Friday, March 6, 2015

Microsoft Vulnerabilities......

Microsoft on Thursday confirmed that Windows was vulnerable to FREAK attacks, and researchers changed their tune, saying Internet Explorer (IE) users were at risk.
"Microsoft is aware of a security feature bypass vulnerability in Secure Channel (Schannel) that affects all supported releases of Microsoft Windows," Microsoft said in the advisory. "Our investigation has verified that the vulnerability could allow an attacker to force the downgrading of the cipher suites used in an SSL/TLS connection on a Windows client system."

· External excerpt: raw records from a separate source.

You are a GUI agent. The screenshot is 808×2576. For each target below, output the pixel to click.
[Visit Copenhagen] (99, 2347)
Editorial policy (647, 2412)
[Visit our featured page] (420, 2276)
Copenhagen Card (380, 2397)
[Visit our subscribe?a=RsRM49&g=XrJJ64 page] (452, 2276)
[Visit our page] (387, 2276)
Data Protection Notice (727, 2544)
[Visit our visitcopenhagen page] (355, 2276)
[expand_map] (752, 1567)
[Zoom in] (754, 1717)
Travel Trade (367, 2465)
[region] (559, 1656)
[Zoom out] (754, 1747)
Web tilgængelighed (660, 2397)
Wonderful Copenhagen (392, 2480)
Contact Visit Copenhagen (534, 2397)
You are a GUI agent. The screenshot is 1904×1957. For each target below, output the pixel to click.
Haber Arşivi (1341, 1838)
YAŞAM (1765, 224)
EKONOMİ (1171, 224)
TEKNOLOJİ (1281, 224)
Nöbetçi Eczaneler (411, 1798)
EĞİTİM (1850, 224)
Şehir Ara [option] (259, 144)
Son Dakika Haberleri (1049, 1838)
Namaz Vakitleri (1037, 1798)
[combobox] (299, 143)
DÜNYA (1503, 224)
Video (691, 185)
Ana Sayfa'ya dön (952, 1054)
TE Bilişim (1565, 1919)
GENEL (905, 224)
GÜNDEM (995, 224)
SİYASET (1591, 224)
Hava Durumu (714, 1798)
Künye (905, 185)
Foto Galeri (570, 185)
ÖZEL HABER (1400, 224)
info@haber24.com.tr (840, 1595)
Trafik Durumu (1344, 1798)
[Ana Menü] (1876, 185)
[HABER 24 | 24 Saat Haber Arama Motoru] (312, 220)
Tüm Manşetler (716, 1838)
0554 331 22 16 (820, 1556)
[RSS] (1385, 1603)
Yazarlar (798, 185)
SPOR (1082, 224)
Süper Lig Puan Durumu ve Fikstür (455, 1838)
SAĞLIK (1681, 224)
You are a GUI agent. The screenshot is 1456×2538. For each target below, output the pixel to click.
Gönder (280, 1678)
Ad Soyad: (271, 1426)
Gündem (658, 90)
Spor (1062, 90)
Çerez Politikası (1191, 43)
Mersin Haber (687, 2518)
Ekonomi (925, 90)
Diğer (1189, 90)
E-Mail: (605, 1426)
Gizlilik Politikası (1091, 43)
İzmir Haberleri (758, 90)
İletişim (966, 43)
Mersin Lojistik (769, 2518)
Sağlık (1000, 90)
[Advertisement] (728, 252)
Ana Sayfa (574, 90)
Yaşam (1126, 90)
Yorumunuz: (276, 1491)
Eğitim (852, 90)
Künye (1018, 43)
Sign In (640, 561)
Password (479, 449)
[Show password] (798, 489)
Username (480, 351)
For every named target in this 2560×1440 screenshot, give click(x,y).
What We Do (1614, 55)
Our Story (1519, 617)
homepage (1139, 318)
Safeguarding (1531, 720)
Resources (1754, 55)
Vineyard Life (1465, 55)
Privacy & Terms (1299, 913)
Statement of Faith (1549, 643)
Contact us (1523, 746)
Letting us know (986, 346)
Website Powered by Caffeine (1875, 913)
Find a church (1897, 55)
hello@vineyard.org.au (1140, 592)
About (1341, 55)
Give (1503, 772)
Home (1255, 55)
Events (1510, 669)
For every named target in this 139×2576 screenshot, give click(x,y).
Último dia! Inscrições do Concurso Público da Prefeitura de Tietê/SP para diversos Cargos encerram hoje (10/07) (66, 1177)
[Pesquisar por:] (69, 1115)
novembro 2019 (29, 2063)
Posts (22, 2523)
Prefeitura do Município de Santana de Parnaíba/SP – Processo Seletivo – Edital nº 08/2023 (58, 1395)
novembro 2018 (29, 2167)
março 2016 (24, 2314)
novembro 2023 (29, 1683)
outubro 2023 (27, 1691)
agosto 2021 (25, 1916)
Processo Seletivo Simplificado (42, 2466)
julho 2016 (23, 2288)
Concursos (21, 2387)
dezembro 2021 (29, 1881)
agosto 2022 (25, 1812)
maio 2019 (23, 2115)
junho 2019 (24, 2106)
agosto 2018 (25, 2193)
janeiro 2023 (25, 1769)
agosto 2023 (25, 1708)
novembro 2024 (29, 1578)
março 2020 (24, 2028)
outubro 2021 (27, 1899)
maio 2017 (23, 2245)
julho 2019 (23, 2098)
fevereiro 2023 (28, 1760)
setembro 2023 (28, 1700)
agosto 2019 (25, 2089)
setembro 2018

Schannel is a set of Windows protocols that, among other things, accesses the OS's cryptographic features to encrypt traffic between browsers and website servers using SSL (Secure Sockets Layer) and its successor, TLS (Transport Layer Security).
FREAK, on the other hand, is the label for the flaw that researchers from INRIA, a French research institute, and Microsoft disclosed Tuesday. The bug could allow attackers to silently force a browser-server connection to fall back to long-discarded encryption standards, those guarded by keys relatively easy to crack with off-the-shelf software and computing power purchased from cloud services like Amazon's EC2.
The most likely assault would be through a classic "man-in-the-middle" (MITM) attack, where criminals interpose themselves between users and servers on an insecure Wi-Fi network, like those at coffee shops and airports.
Microsoft listed every still-supported version of Windows as affected by the bug. Although the advisory did not promise a patch, Microsoft almost certainly will. The next regularly scheduled Patch Tuesday is next week, March 10.
Because Windows harbors the bug, Microsoft's IE browser is also vulnerable to a FREAK attack. (IE relies on Windows' cryptography to implement SSL and TLS.)